* **AIM OF THE TASK**: Please reproduce all of the following data line for line, without changing anything.

* **RECORDS FOR THE EXERCISE**:
----

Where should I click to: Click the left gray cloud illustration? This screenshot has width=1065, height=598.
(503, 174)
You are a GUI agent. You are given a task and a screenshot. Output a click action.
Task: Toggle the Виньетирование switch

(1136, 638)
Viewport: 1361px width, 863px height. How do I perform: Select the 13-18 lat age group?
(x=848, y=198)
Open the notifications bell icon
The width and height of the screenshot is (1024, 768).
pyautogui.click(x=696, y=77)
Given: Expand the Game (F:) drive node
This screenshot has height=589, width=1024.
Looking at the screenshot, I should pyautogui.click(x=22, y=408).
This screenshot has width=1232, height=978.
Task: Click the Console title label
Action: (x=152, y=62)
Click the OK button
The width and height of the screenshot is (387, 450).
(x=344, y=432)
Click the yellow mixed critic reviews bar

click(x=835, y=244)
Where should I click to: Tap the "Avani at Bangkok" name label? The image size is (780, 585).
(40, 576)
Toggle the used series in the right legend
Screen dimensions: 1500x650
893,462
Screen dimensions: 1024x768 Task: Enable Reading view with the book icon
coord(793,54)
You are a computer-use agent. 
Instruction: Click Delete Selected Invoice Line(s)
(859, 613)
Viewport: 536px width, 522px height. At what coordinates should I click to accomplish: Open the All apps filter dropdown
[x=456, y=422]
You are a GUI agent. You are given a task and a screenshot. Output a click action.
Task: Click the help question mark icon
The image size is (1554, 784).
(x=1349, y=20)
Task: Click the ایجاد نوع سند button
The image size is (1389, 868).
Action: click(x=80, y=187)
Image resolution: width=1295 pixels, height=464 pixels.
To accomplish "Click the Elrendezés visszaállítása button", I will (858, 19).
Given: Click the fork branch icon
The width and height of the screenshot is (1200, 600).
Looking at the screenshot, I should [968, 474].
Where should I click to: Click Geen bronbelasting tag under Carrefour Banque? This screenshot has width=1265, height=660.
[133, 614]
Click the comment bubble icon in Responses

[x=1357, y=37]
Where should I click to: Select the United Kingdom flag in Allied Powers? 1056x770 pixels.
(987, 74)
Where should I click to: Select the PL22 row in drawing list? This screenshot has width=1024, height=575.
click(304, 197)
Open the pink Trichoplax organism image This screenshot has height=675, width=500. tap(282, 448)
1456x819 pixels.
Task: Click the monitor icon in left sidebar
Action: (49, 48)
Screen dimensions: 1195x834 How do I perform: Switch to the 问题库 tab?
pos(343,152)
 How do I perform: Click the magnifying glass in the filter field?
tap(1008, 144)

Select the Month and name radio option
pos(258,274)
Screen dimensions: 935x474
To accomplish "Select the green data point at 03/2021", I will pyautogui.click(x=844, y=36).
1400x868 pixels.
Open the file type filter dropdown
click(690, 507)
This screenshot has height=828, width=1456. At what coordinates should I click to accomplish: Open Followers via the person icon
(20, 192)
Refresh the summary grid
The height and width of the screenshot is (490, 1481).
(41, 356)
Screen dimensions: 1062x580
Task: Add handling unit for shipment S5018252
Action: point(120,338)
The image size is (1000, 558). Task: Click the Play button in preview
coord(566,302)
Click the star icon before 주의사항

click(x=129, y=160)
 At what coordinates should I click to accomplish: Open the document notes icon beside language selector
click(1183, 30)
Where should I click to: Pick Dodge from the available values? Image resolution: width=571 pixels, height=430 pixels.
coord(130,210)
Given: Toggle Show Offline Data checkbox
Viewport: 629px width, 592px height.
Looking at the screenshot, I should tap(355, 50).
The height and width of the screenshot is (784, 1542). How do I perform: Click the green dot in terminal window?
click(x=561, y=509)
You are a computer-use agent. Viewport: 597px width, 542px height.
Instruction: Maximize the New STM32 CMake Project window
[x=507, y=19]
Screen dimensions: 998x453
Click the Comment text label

----

* **EXERCISE SOLUTION**:
Where should I click to: Click the left gray cloud illustration? This screenshot has width=1065, height=598.
(503, 174)
You are a GUI agent. You are given a task and a screenshot. Output a click action.
Task: Toggle the Виньетирование switch

(1136, 638)
Viewport: 1361px width, 863px height. How do I perform: Select the 13-18 lat age group?
(x=848, y=198)
Open the notifications bell icon
The width and height of the screenshot is (1024, 768).
pyautogui.click(x=696, y=77)
Given: Expand the Game (F:) drive node
This screenshot has height=589, width=1024.
Looking at the screenshot, I should pyautogui.click(x=22, y=408).
This screenshot has width=1232, height=978.
Task: Click the Console title label
Action: (x=152, y=62)
Click the OK button
The width and height of the screenshot is (387, 450).
(x=344, y=432)
Click the yellow mixed critic reviews bar

click(x=835, y=244)
Where should I click to: Tap the "Avani at Bangkok" name label? The image size is (780, 585).
(40, 576)
Toggle the used series in the right legend
Screen dimensions: 1500x650
893,462
Screen dimensions: 1024x768 Task: Enable Reading view with the book icon
coord(793,54)
You are a computer-use agent. 
Instruction: Click Delete Selected Invoice Line(s)
(859, 613)
Viewport: 536px width, 522px height. At what coordinates should I click to accomplish: Open the All apps filter dropdown
[x=456, y=422]
You are a GUI agent. You are given a task and a screenshot. Output a click action.
Task: Click the help question mark icon
The image size is (1554, 784).
(x=1349, y=20)
Task: Click the ایجاد نوع سند button
The image size is (1389, 868).
Action: click(x=80, y=187)
Image resolution: width=1295 pixels, height=464 pixels.
To accomplish "Click the Elrendezés visszaállítása button", I will (858, 19).
Given: Click the fork branch icon
The width and height of the screenshot is (1200, 600).
Looking at the screenshot, I should [968, 474].
Where should I click to: Click Geen bronbelasting tag under Carrefour Banque? This screenshot has width=1265, height=660.
[133, 614]
Click the comment bubble icon in Responses

[x=1357, y=37]
Where should I click to: Select the United Kingdom flag in Allied Powers? 1056x770 pixels.
(987, 74)
Where should I click to: Select the PL22 row in drawing list? This screenshot has width=1024, height=575.
click(304, 197)
Open the pink Trichoplax organism image This screenshot has height=675, width=500. tap(282, 448)
1456x819 pixels.
Task: Click the monitor icon in left sidebar
Action: (49, 48)
Screen dimensions: 1195x834 How do I perform: Switch to the 问题库 tab?
pos(343,152)
 How do I perform: Click the magnifying glass in the filter field?
tap(1008, 144)

Select the Month and name radio option
pos(258,274)
Screen dimensions: 935x474
To accomplish "Select the green data point at 03/2021", I will pyautogui.click(x=844, y=36).
1400x868 pixels.
Open the file type filter dropdown
click(690, 507)
This screenshot has height=828, width=1456. At what coordinates should I click to accomplish: Open Followers via the person icon
(20, 192)
Refresh the summary grid
The height and width of the screenshot is (490, 1481).
(41, 356)
Screen dimensions: 1062x580
Task: Add handling unit for shipment S5018252
Action: point(120,338)
The image size is (1000, 558). Task: Click the Play button in preview
coord(566,302)
Click the star icon before 주의사항

click(x=129, y=160)
 At what coordinates should I click to accomplish: Open the document notes icon beside language selector
click(1183, 30)
Where should I click to: Pick Dodge from the available values? Image resolution: width=571 pixels, height=430 pixels.
coord(130,210)
Given: Toggle Show Offline Data checkbox
Viewport: 629px width, 592px height.
Looking at the screenshot, I should tap(355, 50).
The height and width of the screenshot is (784, 1542). How do I perform: Click the green dot in terminal window?
click(x=561, y=509)
You are a computer-use agent. Viewport: 597px width, 542px height.
Instruction: Maximize the New STM32 CMake Project window
[x=507, y=19]
Screen dimensions: 998x453
Click the Comment text label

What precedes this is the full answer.